++++ Text section ++++
Updated: 05/28/2004 05:25 AM
When reality T.V. gets people to eat bugs, the reaction is usually more disgust than fear. Researchers suspect a heightened sense of disgust also plays a role in compulsive behavior.
Gilda Leiter, 52, has obsessive compulsive disorder or OCD. She's constantly washing and cleaning to avoid germs. She gags easily and if her partner gets sick, “If he throws up, I throw up, that’s my reaction, because vomit makes me vomit."
OCD is considered an anxiety disorder but new research challenges the traditional view that fear is the driving force.
"OCD is often, seems to be driven by other emotions like disgust, that disgust sensitivity around avoiding things, particularly with contamination issues,” said Narthan Shapira, M.D., Ph.D. “OCD might be more relevant to the illness." (:14)
A University of Florida study compared brain images of healthy volunteers and OCD patients as they viewed neutral, fear-inducing and disgusting images. The two groups had different brain responses.
"The OCD subjects when they see fear, it looks very similar to the healthy volunteers but when they see disgust the pattern is much more intense,” Dr. Shapira said.
Now Gilda manages her OCD with medication. "It's helped me tremendously. It’s relieved a lot of the panic and the anxiety and I function much more normally."
But drugs don’t work for everyone.
"About half the people will get mild to moderate response to typical treatments and a little less than half will get essentially no response,” Dr. Shapira continued. “We have an illness where there's a lot of work needs to be done."
Fear and disgust affect different parts of the brain. Understanding the “disgust factor” may help doctors see OCD in a new way.
Researchers say it's too early to say whether these studies will lead to better ways to treat OCD.
++++ Study material ++++
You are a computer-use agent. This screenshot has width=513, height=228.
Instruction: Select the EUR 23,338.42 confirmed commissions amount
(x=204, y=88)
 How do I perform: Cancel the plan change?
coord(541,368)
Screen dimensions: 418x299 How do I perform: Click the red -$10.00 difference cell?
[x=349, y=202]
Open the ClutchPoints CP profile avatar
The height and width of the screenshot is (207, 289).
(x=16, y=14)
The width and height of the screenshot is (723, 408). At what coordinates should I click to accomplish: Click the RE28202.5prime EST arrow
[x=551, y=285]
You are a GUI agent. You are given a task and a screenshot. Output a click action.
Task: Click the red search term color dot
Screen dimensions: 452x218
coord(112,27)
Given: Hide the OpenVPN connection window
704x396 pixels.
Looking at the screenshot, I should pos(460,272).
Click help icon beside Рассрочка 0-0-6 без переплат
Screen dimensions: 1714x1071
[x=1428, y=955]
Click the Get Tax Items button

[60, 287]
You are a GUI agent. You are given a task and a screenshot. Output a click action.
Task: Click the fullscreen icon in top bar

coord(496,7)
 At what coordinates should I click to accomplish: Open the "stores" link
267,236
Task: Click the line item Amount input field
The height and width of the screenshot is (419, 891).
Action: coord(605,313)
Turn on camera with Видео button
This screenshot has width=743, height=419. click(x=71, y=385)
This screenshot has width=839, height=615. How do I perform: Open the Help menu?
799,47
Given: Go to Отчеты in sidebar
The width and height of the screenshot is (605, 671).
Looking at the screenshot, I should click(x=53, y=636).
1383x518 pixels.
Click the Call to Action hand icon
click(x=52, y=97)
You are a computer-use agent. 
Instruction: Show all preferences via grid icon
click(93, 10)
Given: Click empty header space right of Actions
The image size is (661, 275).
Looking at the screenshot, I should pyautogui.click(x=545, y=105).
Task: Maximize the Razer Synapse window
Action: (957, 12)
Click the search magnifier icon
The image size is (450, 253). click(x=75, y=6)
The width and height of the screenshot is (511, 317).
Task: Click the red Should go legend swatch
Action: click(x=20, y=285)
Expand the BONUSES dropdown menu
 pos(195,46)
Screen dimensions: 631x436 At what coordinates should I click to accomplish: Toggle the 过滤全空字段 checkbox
++++
From the article on disgust and OCD, reproduce everything from "Now Gilda manages" down to "in a new way.".

Exercise answer:
Now Gilda manages her OCD with medication. "It's helped me tremendously. It’s relieved a lot of the panic and the anxiety and I function much more normally."
But drugs don’t work for everyone.
"About half the people will get mild to moderate response to typical treatments and a little less than half will get essentially no response,” Dr. Shapira continued. “We have an illness where there's a lot of work needs to be done."
Fear and disgust affect different parts of the brain. Understanding the “disgust factor” may help doctors see OCD in a new way.